As the middle point of the second season of Telltale's Batman series, episode 3, "The Fractured Mask," has the task of leading the story in the direction it will follow for the rest of the season. The events of episodes 1 and 2 have led to this point, and it's episode 3's job to show the player some of the pay off for their choices, as well as set the stage for future events. Whether the latter task is accomplished remains to be seen, but the former can at least be evaluated.
In episode 1 your major choice was choosing a "partner" to help you in the coming conflict. Both sides want the same thing, but it's their methods that causes friction between the two. While that choice does follow you throughout episodes 2 and 3, the road not taken is still seen and still runs parallel to you. Episode 2 offered up a far more tense situation for your choice, the context of which was blurred given the outcome not really matching with the predicted one. Once again, your choice here doesn't make a difference, as in the first act of the episode the playing field is leveled again.
This is a common complaint with Telltale games, that the choices don't actually matter because the events the game needs to have happen will always happen, even if the choices give the illusion that there will be multiple, very different, endings. It's a flaw in the series that I've always tolerated, but it does get tiring. To those who feel the same, the best way to make peace is to accept that the choices presented don't lead to different endings, but rather change how you get there. They alter the journey, not the destination.
Episode 3's major choice was not as polarizing, based on the player stats calculating the percent of players who took the same door as you. Where episode 1 and 2 were nearly 50/50, almost 90% of players chose the same option as I did. It's an unsurprising outcome, as it asks you to choose whether or not to protect someone close to you. The consequences are a hollow threat, as you know that all the pieces will likely remain on the board, so why do something that could damage your good standing?
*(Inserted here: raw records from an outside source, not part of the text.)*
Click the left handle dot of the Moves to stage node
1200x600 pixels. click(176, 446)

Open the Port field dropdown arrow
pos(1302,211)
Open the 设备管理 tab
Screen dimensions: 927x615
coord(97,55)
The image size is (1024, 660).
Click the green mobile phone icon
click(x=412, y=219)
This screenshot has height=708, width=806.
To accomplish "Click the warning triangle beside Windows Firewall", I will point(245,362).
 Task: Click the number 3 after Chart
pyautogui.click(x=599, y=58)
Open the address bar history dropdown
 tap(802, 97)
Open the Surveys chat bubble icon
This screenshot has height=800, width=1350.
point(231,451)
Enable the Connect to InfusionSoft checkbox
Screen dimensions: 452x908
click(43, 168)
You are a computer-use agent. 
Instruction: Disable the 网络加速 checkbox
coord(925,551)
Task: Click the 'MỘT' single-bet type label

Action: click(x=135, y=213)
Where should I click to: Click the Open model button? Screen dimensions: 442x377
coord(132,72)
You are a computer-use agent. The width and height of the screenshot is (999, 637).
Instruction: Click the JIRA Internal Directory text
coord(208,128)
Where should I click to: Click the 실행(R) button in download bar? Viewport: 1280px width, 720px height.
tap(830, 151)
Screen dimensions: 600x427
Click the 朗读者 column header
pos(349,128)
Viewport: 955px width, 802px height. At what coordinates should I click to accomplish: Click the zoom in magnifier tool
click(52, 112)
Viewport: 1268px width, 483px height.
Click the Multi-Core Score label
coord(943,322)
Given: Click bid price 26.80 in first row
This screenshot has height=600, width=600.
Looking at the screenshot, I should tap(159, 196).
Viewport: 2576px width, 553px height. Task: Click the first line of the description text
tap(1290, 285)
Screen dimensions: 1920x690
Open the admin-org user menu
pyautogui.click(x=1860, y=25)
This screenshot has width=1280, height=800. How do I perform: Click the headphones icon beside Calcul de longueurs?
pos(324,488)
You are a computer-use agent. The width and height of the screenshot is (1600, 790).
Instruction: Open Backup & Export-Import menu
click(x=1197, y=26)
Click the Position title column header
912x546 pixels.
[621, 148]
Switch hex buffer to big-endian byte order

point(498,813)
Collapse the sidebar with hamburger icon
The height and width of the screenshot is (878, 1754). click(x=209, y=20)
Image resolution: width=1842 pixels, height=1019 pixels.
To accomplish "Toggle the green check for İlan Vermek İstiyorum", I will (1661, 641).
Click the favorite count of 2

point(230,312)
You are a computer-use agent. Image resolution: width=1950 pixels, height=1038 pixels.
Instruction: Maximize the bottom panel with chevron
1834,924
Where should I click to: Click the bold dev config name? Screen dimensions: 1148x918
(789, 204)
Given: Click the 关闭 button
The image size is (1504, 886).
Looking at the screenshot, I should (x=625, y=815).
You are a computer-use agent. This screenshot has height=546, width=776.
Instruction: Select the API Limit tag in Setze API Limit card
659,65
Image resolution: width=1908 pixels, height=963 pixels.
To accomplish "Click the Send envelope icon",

Performance took a small dip since the previous episodes, with a few stumbles and stutters whenever a scene changed. Controlling Bruce/Batman still feels odd, causing him to often run up along railings and walls when you're just trying to walk a straight line. It's like trying to stay balanced for a sobriety test. If the game had asked me to recite my ABCs, it may have well led to a game over!
The story of episode 3 was interesting to say the least. It's becoming clearer what the end result will be for a few select characters, but since it's also one I was hoping would happen, the lack of surprise is made up for the satisfaction in writing. You'll be playing as Bruce for the most part, with only two sequences giving you control of Batman.
Season 2 of Batman is shaping up nicely, and if the quality of writing stands up for the last two episodes, I'd rank this season above the first. The repeated themes of "blurred lines between friend and foe" and the damage secrets have on a relationship will turn off some who played the first season, but I'm confident that anyone who was a fan of season 1 will find the second to be just as, if not more, enjoyable.